[What is needed] Copy every entry verbatim and skip the pictures.

(Stored items)
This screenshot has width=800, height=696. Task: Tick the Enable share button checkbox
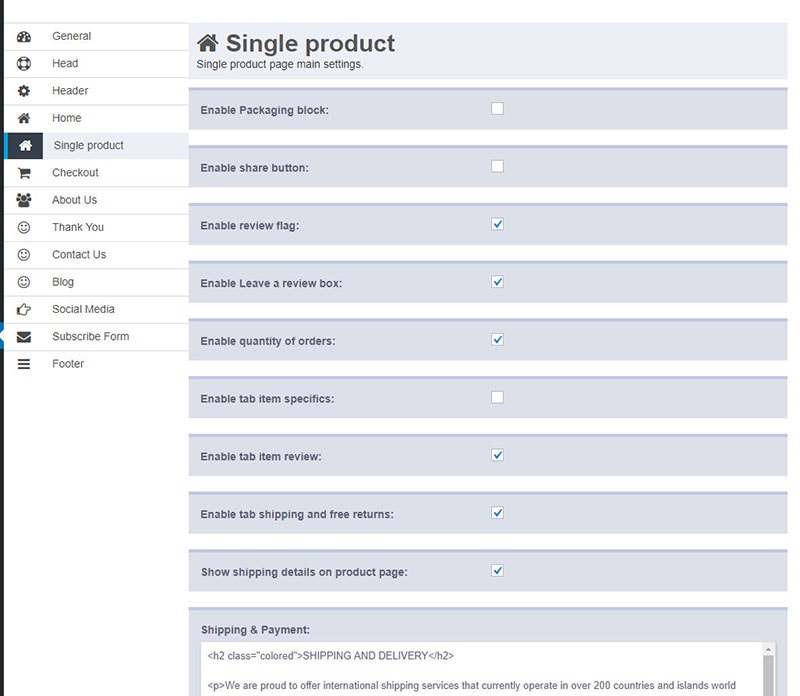tap(497, 166)
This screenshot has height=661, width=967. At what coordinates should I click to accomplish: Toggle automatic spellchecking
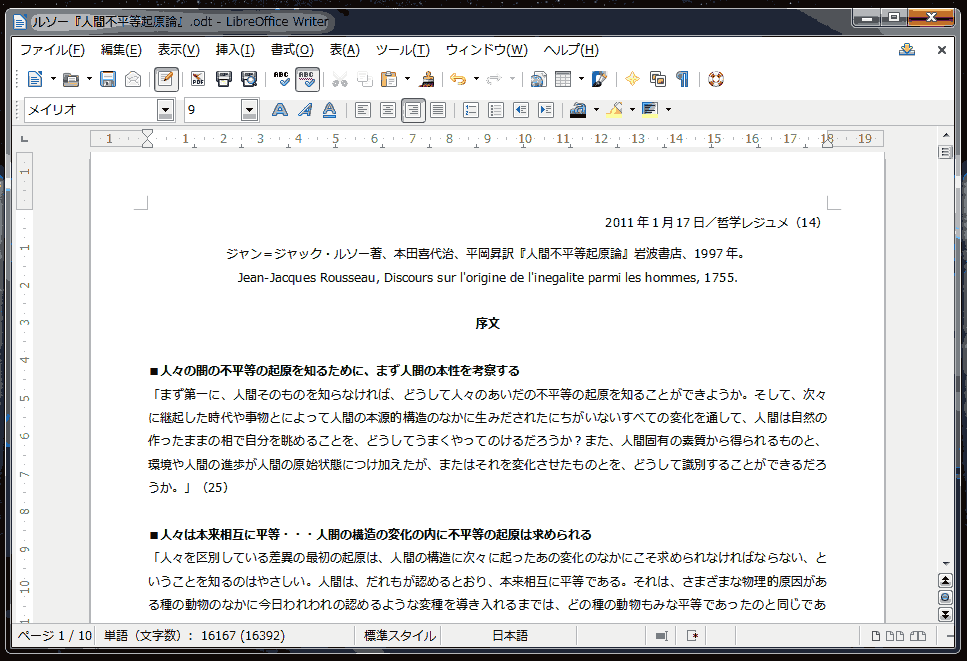305,79
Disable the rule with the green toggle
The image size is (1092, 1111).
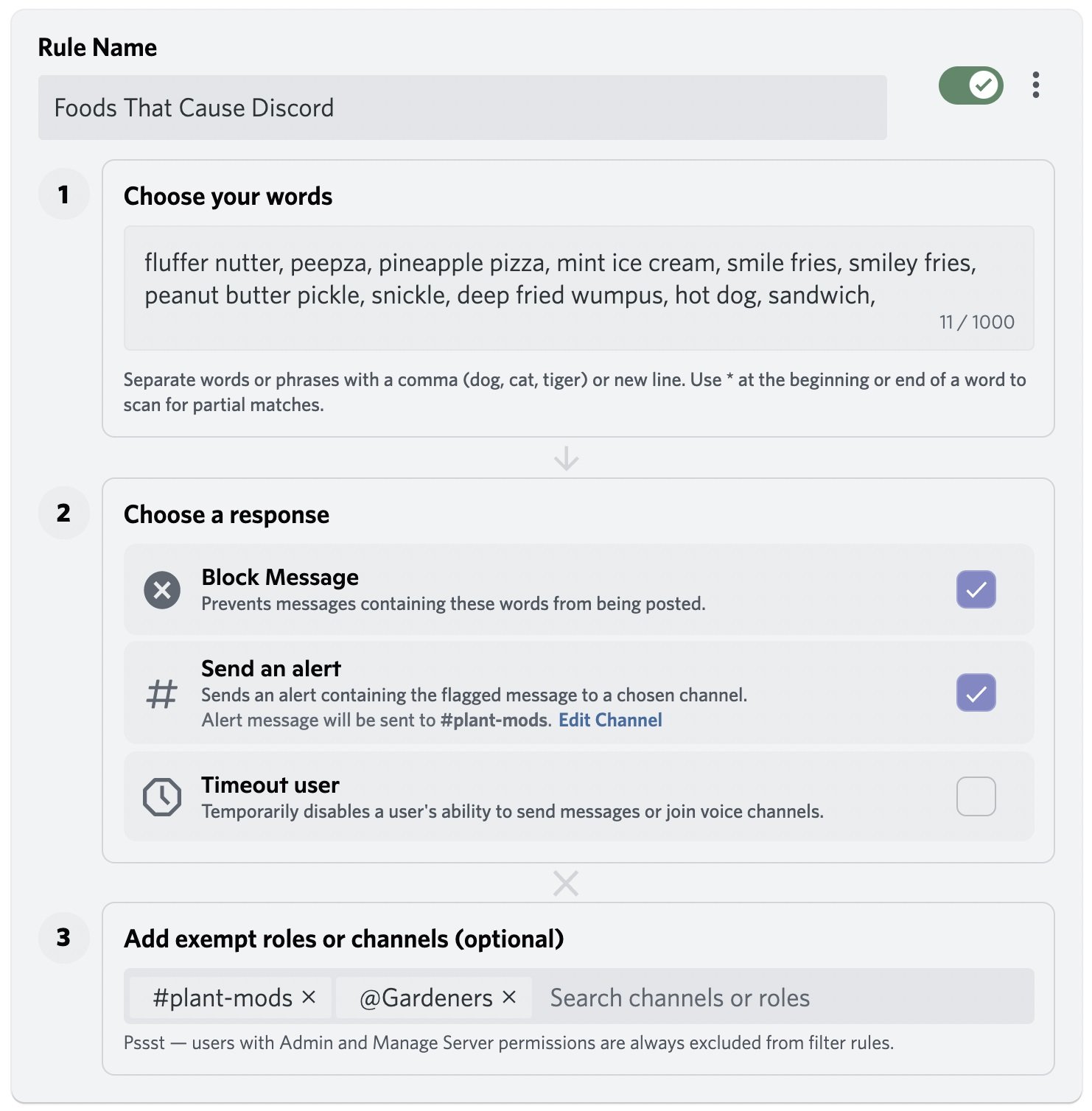coord(970,85)
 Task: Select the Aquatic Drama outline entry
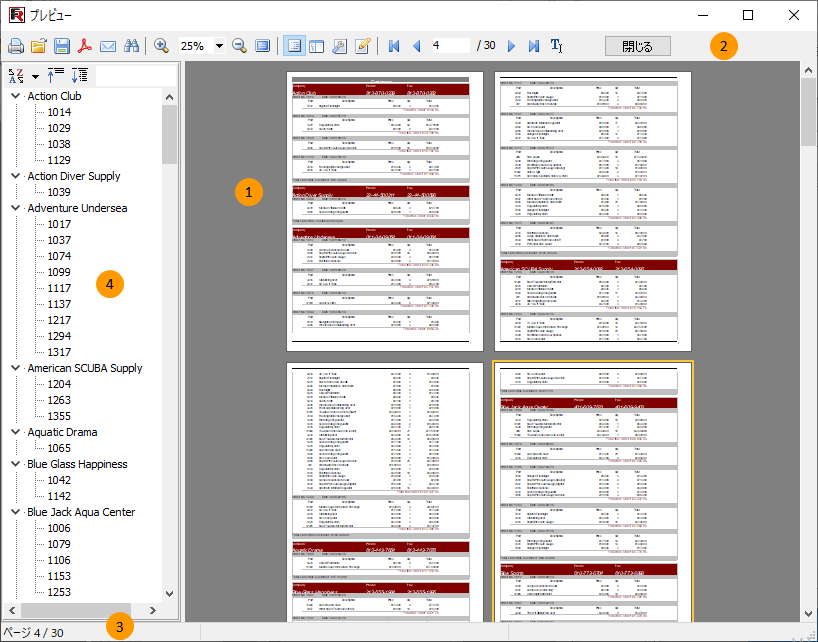click(x=62, y=432)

[Exercise result]
This screenshot has width=800, height=696. Task: Tick the Enable share button checkbox
tap(497, 166)
This screenshot has height=661, width=967. At what coordinates should I click to accomplish: Toggle automatic spellchecking
305,79
Disable the rule with the green toggle
The image size is (1092, 1111).
coord(970,85)
 Task: Select the Aquatic Drama outline entry
click(x=62, y=432)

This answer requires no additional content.